►

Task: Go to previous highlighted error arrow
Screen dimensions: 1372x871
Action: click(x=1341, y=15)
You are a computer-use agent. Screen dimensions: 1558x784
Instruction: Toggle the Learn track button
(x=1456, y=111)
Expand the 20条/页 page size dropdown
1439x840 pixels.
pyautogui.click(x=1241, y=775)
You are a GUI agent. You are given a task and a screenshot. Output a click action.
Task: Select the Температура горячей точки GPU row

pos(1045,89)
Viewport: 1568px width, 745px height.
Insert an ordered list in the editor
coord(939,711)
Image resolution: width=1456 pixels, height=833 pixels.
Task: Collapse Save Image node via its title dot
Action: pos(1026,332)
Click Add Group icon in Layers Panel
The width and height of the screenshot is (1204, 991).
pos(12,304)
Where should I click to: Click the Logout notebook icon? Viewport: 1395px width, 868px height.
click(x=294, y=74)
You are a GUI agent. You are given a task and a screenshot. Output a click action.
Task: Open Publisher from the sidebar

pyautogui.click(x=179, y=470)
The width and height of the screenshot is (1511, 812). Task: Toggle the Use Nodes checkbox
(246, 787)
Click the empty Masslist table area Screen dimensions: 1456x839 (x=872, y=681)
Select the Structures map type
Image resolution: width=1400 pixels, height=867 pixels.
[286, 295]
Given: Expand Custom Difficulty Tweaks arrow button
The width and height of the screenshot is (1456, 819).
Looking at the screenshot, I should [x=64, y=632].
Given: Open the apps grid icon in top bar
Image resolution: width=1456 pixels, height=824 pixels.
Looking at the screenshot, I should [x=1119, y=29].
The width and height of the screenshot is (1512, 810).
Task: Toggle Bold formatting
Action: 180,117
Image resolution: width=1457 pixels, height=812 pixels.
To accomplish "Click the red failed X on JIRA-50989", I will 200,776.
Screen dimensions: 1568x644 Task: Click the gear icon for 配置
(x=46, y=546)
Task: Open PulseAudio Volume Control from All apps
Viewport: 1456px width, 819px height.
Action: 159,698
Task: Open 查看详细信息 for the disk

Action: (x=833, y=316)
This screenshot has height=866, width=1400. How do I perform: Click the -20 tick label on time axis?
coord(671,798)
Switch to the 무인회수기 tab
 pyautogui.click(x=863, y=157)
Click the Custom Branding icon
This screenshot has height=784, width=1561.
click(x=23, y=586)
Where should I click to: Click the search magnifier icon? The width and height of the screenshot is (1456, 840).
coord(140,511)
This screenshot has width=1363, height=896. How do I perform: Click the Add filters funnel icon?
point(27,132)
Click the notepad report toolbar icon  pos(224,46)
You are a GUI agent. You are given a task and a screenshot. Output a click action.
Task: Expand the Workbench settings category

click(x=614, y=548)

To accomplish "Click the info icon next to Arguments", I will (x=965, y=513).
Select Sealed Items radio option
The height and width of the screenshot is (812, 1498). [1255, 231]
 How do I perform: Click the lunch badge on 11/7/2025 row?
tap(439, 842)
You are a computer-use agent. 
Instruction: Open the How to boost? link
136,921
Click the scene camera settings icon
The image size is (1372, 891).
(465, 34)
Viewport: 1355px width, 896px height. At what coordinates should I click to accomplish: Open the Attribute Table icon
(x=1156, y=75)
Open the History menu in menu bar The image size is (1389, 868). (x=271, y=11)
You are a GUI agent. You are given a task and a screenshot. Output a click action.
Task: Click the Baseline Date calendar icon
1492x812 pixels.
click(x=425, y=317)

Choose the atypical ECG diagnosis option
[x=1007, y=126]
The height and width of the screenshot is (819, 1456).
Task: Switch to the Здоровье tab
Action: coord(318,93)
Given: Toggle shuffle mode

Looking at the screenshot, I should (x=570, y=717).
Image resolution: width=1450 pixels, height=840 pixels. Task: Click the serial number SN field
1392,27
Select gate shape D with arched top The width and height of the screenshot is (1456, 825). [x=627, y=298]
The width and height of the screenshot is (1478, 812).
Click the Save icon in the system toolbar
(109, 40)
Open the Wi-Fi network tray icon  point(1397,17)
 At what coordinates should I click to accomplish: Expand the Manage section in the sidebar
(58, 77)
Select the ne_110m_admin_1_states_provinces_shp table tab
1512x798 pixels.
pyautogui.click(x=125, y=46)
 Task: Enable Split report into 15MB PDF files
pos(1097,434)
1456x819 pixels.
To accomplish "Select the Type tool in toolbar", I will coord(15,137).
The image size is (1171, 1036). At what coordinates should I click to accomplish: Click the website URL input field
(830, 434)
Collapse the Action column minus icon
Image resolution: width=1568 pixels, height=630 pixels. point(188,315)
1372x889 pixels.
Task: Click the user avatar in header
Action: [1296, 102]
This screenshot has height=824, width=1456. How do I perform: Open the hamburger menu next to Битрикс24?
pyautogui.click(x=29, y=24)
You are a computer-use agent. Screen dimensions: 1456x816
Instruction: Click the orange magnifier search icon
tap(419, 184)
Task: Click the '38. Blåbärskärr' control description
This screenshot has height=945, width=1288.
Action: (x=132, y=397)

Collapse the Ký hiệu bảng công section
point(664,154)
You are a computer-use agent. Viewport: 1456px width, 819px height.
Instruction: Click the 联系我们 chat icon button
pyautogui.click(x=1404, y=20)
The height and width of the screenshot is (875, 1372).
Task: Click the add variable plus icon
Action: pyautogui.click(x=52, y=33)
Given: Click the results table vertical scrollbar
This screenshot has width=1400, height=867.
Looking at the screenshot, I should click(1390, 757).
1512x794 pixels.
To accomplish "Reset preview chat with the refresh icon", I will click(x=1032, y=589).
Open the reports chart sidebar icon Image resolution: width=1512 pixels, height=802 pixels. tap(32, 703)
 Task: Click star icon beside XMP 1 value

◄

Exercise description:
Lines to set down from above: the line with "Where should I click to: Click the Logout", the line with "Given: Open the apps grid icon in top bar", and every line between, each exactly as written.

Your solution:
Where should I click to: Click the Logout notebook icon? Viewport: 1395px width, 868px height.
click(x=294, y=74)
You are a GUI agent. You are given a task and a screenshot. Output a click action.
Task: Open Publisher from the sidebar

pyautogui.click(x=179, y=470)
The width and height of the screenshot is (1511, 812). Task: Toggle the Use Nodes checkbox
(246, 787)
Click the empty Masslist table area Screen dimensions: 1456x839 (x=872, y=681)
Select the Structures map type
Image resolution: width=1400 pixels, height=867 pixels.
[286, 295]
Given: Expand Custom Difficulty Tweaks arrow button
The width and height of the screenshot is (1456, 819).
Looking at the screenshot, I should [x=64, y=632].
Given: Open the apps grid icon in top bar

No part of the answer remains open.